Но вскоре случилось так, что несколько испанских кавалеров по поручению дона Филиппа явились к королю Французскому, осаждавшему свою столицу, предложить ему в супруги инфанту. В жажде мира со своими подданными, Генрих поспешил принять посредников. Только главного из них привели к нему и при этом держали за руки, слева кто-то другой, а справа Агриппа, который делал вид, будто это простая учтивость, а на самом деле сжимал руку гостя как в тисках. Генрих понял. Он быстро выпроводил самозваного посла и даже не спросил, что сталось потом с ним и с остальными. Своему Агриппе д’Обинье он не предложил награды за спасение жизни и не подумал поблагодарить его за наглядный урок бескорыстия, прямоты и неизменной верности своему делу.
Он полагал, что ему самому, как это ни прискорбно, вероломство суждено Богом, ибо он предназначен спасти королевство. «Я служу Господу, — пытался Генрих оправдать свое вероломство, что было нелегко даже перед Всеведущим. — Я покоряюсь ему, когда грешу против памяти матери и адмирала и всех наших борцов за веру, против исповедания пасторов и пренебрегая памятью миллиона погибших за время религиозных войн». Тут он ощутил душой небывалое, ужасающее одиночество. «Ни старые друзья, ни протестантская партия, ни укрепленные города, где мы могли молиться, ни даже ты, Ла-Рошель у моря! Ни душевная связь с людьми моей веры, ни псалом в разгаре битвы — ничто не властно перед зовом королевства. Королевство — это больше, чем убеждение или цель, больше даже, чем слава; это люди, подобные мне», — так внушал он себе и тут только почувствовал, что спасен. «Да, люди, но я вижу воочию, как иные из них за стенами столицы грешат против естества! Вот до чего они доходят, как только король не может направить их на путь долга.
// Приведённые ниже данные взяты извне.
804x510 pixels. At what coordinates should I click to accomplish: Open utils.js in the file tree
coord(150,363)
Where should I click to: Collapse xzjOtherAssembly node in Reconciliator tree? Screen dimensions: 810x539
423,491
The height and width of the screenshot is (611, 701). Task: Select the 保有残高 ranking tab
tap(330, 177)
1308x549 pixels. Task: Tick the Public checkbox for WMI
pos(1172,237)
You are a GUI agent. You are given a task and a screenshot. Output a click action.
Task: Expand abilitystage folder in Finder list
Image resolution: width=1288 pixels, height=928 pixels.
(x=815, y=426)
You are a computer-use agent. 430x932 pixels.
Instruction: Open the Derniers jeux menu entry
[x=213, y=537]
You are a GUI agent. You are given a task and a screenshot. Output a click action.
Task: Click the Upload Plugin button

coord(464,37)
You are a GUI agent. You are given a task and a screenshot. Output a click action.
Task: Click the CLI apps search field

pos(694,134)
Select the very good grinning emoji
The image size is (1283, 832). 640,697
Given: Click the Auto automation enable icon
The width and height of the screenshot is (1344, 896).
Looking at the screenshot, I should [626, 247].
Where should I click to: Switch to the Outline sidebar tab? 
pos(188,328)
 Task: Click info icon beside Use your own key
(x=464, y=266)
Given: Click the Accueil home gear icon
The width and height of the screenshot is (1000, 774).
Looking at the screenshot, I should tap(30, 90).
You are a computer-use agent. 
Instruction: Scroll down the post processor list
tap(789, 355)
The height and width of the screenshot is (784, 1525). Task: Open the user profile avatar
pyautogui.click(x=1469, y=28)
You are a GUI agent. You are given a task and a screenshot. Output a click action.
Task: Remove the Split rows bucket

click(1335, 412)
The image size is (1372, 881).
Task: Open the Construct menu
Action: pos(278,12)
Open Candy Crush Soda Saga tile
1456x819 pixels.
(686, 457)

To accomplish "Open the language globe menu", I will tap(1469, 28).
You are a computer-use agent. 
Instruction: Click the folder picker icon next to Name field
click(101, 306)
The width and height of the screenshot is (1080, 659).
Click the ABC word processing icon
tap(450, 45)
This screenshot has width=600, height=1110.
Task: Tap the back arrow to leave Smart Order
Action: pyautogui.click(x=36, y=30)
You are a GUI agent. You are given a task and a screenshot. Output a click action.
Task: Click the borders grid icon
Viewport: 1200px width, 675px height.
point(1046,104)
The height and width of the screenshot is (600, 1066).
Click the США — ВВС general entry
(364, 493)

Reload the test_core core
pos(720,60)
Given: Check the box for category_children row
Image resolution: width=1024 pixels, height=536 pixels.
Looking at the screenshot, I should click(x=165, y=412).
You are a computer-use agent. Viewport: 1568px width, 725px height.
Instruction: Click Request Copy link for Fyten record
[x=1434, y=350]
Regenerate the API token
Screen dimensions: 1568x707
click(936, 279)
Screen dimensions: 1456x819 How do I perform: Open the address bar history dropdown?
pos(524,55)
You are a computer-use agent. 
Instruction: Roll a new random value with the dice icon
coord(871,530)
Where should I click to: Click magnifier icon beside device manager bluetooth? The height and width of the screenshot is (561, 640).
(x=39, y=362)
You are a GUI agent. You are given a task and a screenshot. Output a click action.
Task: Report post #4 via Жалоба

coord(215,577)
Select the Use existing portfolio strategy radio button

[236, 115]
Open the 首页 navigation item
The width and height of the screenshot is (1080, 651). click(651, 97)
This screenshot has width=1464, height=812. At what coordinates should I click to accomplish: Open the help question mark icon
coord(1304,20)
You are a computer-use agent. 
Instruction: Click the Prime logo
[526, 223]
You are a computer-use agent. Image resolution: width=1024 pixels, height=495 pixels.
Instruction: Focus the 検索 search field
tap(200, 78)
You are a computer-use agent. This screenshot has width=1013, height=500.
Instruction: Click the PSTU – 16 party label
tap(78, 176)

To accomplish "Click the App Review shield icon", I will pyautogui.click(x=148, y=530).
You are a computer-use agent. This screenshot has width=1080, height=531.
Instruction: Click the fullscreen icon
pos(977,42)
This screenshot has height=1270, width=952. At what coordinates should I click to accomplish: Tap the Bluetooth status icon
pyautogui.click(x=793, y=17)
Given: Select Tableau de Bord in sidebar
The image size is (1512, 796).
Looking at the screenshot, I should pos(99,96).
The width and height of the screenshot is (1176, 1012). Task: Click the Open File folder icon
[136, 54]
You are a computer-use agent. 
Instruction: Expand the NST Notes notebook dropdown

Но я это сделаю, и это одно спасет меня перед Богом и людьми».
— Итак, примем этих нечестивцев, — сказал он, подразумевая свидание с кардиналом Парижским[17] и архиепископом Лионским[18]. Он называл их нечестивцами, дабы утвердить свою веру в королевство, до которого подобным тварям нет дела. В сопровождение более чем тысячи дворян направился он в двенадцать часов одного августовского дня к монастырю, находившемуся вне стен осажденной столицы, куда к нему и явились ее посланцы. То были важные и почтенные господа, им еще не пришлось терпеть лишения, так же как и всей их свите. Они поклонились королю, однако не слишком низко: до такой крайности осажденная столица еще не дошла, во всяком случае если судить по виду ее послов. Так степенно, как они, король не мог держать себя, слишком большая давка была вокруг него. Он сказал им:
— Не удивляйтесь, что меня теснят. В бою бывает хуже.
Ему было очевидно, что они хотят лишь выиграть время, пока Майенн получит подкрепления из Фландрии и освободит Париж от осады. А их переговоры с королем имели целью успокоить голодающий парижский народ, который иначе возмутился бы. Оба епископа, со своей стороны, были убеждены, что голодная смерть нескольких тысяч простолюдинов ему так же безразлична, как им самим. Только вряд ли он захочет сознаться в этом, ибо дорожит своей доброй славой. Обе стороны были согласны в том, что наилучший выход — обоюдно соблюдать все формальности, почему король потребовал от депутатов их письменные полномочия, которые они и вручили ему. Там он прочел, что господин кардинал и господин архиепископ должны отправиться к «королю Наваррскому» и слезно молить его согласия на водворение мира в королевстве; а затем к герцогу Майенну, дабы и он способствовал тому же. Пустословие и неуважение к королевскому сану.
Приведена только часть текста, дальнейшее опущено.